- **Your task**: In the records below, find the line containing "At what coordinates"; copy exactly that line and all lines after it to the end, and nothing else.

- **Data to use**:

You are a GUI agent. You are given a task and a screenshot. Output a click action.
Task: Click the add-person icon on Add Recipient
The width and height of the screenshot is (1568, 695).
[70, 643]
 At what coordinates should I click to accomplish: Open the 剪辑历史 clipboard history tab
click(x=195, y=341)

- **Answer space**:
 At what coordinates should I click to accomplish: Open the 剪辑历史 clipboard history tab
click(x=195, y=341)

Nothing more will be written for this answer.